Cerca de 16 mil toneladas de resíduo do açaí processado são descartadas diariamente na Região Metropolitana de Belém (RMB). Apenas na Grande Belém, são comercializadas mensalmente cerca de 30 toneladas de açaí, segundo o Departamento Intersindical de Estatística e Estudos Socioeconômicos (Dieese).

“É desperdício de uma matéria-prima rica que poderia estar sendo utilizada para a produção de painéis de fibras de média densidade. É uma fortuna que diariamente jogamos no lixo”, diz o biólogo e professor da Universidade do Estado do Amazonas (UEA), Antônio Mesquita. Ao desenvolver seu doutorado em Engenharia dos Recursos Naturais, na Universidade Federal do Pará (UFPA), Mesquita pensou em reaproveitar esse resíduo gerando sustentabilidade para a economia local. Após quatro anos de estudos, o pesquisador desenvolveu o Ecopainel.

Produzido a partir da fibra do caroço do açaí, o Ecopainel é uma alternativa ao chamado “MDF” confeccionado em fibras de madeira. Após ser reaproveitada, a fibra do caroço passa por processos tecnológicos até chegar ao formato comercializado, um Ecopainel de partículas de Média Densidade (MDP). “As fibras passam por um tratamento que inclui a lavagem, moagem, secagem, prensagem, e a mistura com a resina de óleo de mamona, até alcançar o formato”, explica Antônio.

O Ecopainel pode ser utilizado em segmentos como a movelaria, construção civil, isolamento acústico, entre outros. “Fizemos ensaios de acordo com as normas brasileira-ABNT e internacionais, e chegamos à conclusão de que o produto tem condições técnicas de competir no mercado de painéis, ao lado de grandes fornecedores como a China. O produto é muito versátil e resistente”, garante.

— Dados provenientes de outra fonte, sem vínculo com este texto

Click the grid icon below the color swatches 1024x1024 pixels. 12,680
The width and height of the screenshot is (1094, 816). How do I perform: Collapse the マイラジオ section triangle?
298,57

Segundo o pesquisador, a produção de painéis de partículas de resíduos agroindustriais é uma alternativa que agrega valor a esse subproduto, atendendo à crescente demanda da indústria de painéis de madeira, além de contribuir para a diminuição do uso da madeira “reduzindo a pressão ambiental das florestas nativas da Amazônia, reduzindo os custos de produção do painel a taxa de emissão de carbono”.

SOCIAL

Além de inserir a Amazônia no mercado dos painéis modulados aquecendo a economia de forma sustentável, o objetivo é de que o Ecopainel trabalhe com as perspectivas de inserção social na região. “A ideia é criar uma cooperativa sustentável com as próprias comunidades tradicionais que trabalham com a coleta e produção do açaí, para fazer a extração da fibra do caroço do açaí”, explica Antônio.